# Brief
Locate every line in the material below that contains the string "indicator", and copy each of those lines.

Task inputs start

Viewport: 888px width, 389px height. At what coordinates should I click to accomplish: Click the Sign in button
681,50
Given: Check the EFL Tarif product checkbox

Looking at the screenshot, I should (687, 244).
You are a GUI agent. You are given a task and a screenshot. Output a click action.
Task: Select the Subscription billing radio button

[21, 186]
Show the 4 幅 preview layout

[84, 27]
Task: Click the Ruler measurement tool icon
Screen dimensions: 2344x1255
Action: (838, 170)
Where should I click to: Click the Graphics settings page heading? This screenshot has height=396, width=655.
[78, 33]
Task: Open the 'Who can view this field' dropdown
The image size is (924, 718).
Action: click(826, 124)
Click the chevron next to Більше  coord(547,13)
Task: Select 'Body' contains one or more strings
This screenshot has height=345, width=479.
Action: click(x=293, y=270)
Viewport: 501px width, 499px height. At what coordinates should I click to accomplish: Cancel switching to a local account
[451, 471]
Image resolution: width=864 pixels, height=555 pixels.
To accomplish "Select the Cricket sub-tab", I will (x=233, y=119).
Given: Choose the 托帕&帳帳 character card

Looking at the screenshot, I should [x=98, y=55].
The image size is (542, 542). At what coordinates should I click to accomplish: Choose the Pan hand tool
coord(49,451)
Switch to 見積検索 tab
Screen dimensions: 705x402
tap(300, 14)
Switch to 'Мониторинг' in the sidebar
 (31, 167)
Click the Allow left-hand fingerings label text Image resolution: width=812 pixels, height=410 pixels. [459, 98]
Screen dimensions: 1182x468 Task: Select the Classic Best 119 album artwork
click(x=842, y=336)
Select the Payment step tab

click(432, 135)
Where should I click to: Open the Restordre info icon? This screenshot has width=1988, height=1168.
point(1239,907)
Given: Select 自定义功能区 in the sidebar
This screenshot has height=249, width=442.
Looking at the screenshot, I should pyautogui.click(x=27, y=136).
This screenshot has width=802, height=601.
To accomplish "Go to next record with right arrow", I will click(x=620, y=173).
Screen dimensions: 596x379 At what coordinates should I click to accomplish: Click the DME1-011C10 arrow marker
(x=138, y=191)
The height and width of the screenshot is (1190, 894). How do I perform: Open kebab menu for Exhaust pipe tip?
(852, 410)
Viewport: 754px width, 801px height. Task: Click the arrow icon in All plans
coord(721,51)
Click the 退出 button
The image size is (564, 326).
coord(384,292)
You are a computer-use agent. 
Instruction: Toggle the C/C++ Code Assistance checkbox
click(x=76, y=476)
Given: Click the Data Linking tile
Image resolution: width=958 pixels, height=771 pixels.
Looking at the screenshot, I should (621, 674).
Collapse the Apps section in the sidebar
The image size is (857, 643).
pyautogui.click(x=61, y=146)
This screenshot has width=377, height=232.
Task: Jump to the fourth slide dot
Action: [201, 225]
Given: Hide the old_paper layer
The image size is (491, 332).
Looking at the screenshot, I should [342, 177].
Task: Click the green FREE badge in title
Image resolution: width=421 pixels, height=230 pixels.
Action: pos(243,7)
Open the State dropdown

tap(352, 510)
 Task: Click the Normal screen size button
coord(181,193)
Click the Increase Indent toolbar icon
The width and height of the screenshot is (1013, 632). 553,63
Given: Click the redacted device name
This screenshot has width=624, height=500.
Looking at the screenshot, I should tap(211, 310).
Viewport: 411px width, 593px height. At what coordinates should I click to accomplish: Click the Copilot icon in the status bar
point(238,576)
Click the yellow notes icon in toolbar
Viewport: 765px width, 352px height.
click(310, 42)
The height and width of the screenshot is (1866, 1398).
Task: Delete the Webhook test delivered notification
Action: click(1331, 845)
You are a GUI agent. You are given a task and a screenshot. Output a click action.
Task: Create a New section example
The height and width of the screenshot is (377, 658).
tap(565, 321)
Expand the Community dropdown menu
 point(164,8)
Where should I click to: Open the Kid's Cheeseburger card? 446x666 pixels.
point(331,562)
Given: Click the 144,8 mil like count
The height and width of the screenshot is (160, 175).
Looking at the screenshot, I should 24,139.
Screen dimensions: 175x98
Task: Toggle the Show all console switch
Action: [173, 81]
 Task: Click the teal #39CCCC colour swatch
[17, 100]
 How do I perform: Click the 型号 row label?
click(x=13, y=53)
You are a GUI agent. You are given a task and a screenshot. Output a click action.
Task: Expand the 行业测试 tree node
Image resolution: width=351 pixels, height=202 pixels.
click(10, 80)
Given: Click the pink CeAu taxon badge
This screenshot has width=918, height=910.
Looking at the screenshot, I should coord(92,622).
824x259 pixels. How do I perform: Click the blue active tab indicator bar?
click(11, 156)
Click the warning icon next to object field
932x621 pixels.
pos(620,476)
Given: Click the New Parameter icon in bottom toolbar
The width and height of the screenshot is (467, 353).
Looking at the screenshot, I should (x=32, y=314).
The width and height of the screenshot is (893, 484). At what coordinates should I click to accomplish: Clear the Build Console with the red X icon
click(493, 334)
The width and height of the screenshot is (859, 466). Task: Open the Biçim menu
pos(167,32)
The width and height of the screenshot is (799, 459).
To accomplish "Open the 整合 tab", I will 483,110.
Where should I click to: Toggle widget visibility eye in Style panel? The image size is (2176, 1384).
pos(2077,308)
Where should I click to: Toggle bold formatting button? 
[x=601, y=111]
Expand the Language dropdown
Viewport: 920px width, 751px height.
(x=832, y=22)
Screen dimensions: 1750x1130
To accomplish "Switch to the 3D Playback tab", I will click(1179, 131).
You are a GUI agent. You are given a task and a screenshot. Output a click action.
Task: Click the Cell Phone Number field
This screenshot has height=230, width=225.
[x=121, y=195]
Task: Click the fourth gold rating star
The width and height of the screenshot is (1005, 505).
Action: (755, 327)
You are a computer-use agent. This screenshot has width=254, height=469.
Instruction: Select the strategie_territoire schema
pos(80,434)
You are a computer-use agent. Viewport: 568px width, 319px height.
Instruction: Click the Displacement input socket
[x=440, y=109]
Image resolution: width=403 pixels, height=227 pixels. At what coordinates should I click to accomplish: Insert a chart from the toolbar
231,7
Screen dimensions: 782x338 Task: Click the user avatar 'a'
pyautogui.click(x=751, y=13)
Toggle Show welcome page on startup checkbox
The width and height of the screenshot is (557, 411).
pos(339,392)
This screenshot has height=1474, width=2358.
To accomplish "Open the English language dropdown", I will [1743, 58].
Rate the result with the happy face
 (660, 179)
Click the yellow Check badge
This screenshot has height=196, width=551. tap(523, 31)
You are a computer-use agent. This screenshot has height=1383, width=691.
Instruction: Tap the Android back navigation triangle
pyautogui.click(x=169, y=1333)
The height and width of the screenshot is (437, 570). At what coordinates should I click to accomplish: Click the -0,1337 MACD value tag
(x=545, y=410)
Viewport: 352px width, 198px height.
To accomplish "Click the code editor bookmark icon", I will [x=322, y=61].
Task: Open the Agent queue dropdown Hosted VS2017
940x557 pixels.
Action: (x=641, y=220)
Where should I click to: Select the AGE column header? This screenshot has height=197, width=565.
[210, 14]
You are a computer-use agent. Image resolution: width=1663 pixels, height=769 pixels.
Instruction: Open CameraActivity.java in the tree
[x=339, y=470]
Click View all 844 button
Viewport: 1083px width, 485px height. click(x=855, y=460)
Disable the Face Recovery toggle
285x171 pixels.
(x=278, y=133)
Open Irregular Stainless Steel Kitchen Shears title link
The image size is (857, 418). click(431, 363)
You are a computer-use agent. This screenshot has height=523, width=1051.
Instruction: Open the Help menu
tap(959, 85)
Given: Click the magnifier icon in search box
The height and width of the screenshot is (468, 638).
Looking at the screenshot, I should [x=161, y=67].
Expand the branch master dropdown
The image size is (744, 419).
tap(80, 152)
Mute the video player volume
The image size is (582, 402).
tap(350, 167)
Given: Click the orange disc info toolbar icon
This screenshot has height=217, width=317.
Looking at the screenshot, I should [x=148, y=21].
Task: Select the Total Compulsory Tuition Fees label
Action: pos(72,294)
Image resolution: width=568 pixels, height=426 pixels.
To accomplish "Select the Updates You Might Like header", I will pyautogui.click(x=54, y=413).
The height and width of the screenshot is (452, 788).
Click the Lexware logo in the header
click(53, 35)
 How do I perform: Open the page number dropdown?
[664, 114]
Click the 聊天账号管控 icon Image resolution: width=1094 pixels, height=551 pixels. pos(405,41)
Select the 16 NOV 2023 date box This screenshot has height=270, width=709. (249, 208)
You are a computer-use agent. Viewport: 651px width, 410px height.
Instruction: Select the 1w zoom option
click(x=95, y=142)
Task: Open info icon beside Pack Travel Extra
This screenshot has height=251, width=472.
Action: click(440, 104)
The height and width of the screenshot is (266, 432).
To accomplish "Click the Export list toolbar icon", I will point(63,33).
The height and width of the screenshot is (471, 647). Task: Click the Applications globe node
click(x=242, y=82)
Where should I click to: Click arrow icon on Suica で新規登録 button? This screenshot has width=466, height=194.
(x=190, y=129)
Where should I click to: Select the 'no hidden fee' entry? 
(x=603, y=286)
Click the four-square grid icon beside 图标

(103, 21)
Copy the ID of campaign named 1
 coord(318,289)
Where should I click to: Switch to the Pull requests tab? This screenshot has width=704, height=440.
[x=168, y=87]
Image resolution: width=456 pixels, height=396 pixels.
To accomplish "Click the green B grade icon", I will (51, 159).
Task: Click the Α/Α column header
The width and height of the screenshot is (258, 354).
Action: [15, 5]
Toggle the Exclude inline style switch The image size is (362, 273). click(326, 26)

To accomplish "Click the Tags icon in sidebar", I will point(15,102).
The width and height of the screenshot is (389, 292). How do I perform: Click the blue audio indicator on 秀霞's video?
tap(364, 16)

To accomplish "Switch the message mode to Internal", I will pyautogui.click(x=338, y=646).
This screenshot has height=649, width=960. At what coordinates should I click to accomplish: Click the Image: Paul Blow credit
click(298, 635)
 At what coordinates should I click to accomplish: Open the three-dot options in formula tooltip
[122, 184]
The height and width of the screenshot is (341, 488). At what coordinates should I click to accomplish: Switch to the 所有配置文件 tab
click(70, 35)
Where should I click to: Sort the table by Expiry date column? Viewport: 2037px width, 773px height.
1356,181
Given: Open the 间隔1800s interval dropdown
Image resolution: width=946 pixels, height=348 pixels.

Task inputs end

# Solution below
824x259 pixels. How do I perform: Click the blue active tab indicator bar?
The width and height of the screenshot is (389, 292). How do I perform: Click the blue audio indicator on 秀霞's video?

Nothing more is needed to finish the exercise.